Journalists show their press cards and a pencil during a minute of silence outside the Charlie Hebdo newspaper in Paris, Thursday, Jan. 8, 2015, a day after masked gunmen stormed the offices of a satirical newspaper and killed 12 people. (François Mori/AP)
Journalists show their press cards and a pencil during a minute of silence outside the Charlie Hebdo newspaper in Paris, Thursday, Jan. 8, 2015, a day after masked gunmen stormed the offices of a satirical newspaper and killed 12 people. (François Mori/AP)
This article is more than 4 years old.

Wednesday, thousands of Parisians held aloft ballpoint pens and charcoal pencils in the Place de la République, acts of defiance against the cowards who used Kalashnikovs to kill satirists armed only with the tools of their trade.

Je Suis Charlie,” read the signs that blossomed in public squares across France in the hours after masked gunmen slaughtered 12 people (including two police officers) at the Paris offices of Charlie Hebdo, the French humor magazine that was attacked for the second time in four years for publishing material that gave offense to violent extremists who call themselves followers of Islam.
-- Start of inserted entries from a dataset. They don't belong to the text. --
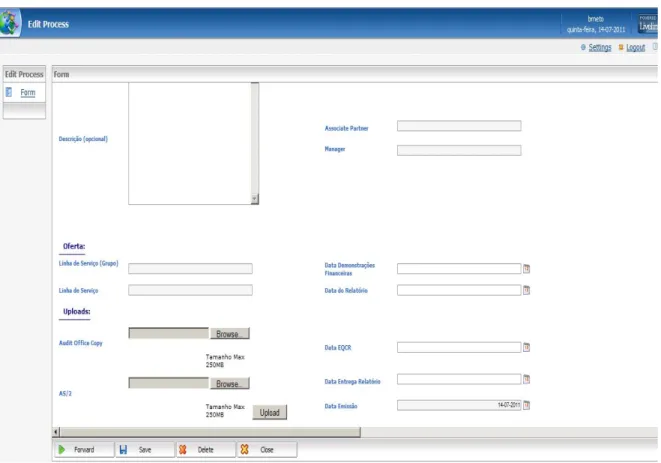Log out using the Logout link
661x463 pixels.
click(635, 47)
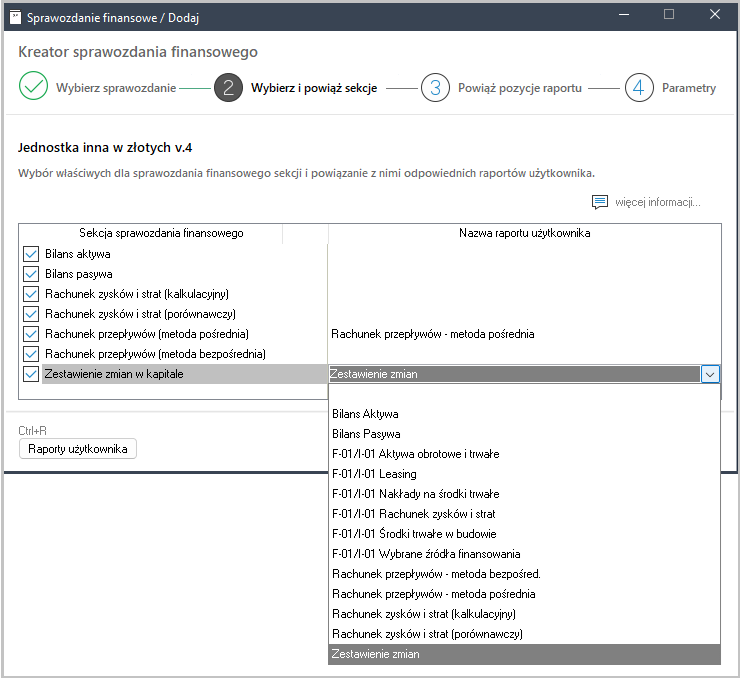Collapse the report name dropdown arrow

pyautogui.click(x=710, y=374)
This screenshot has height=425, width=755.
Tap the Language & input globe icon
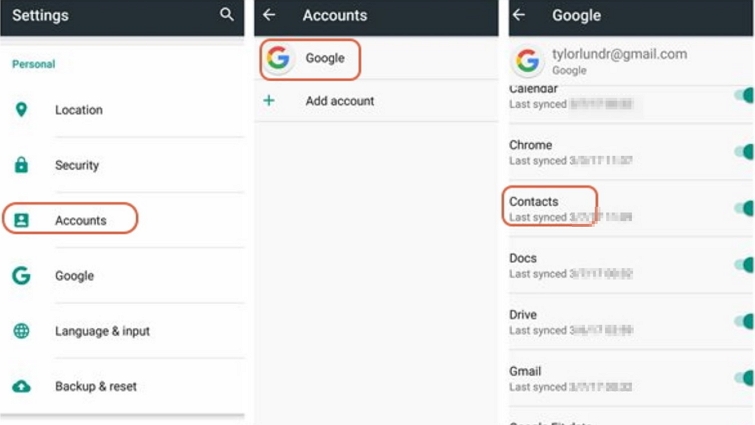[x=21, y=331]
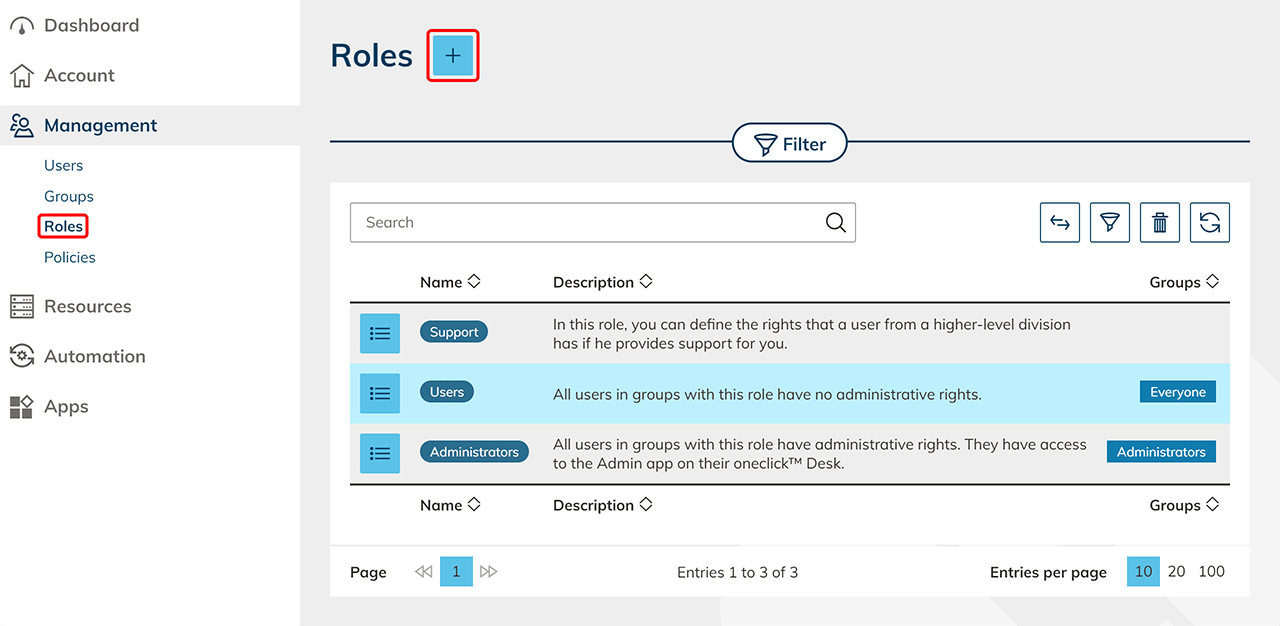The width and height of the screenshot is (1280, 626).
Task: Go to Policies in the sidebar
Action: click(70, 258)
To declare 'I am Charlie' is to embrace the idea that democracy itself is incompatible with censorship.

Bringing the perpetrators in Paris to justice and securing civil society is, of course, the immediate concern. The attack will also provoke pressing questions about immigration and assimilation, about religious and racial acceptance. But those who held candles in the winter wind know that the preservation of free expression is the paramount political issue facing France today. To declare “I am Charlie” is to embrace the idea that democracy itself is incompatible with censorship. The right to speak includes the right to offend and, by all accounts, Charlie Hebdo was an equal opportunity provocateur, mocking all French politicians in equal measure, as well as skewering Catholics, Muslims and Jews. This was an assault, President François Hollande said, on “the expression of freedom” that is the “spirit of the republic.”
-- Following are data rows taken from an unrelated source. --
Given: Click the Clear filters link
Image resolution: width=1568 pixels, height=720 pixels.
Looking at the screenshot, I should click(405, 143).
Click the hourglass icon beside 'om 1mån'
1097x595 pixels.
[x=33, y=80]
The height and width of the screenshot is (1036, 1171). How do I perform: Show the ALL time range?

What was clear to those clutching votive candles, bundled up against the cold in Paris, is far less certain on this side of the Atlantic these days. We have become dangerously ambivalent in this country about the value of free expression, more sensitive to the danger of giving offense than protective of our constitutional right to do so.

The Sony Corporation was all too quick to agree to the demands of hackers that it not release “The Interview,” a sophomoric comedy about a fictional attempt on the life of North Korean leader Kim Jong Un. It was only after President Barack Obama criticized the company’s capitulation to hackers who had threatened violence that Sony released the film to independent theaters and through streaming Internet outlets. The FBI has concluded that North Korea orchestrated the hack of Sony’s files, a charge the North Korean government denies.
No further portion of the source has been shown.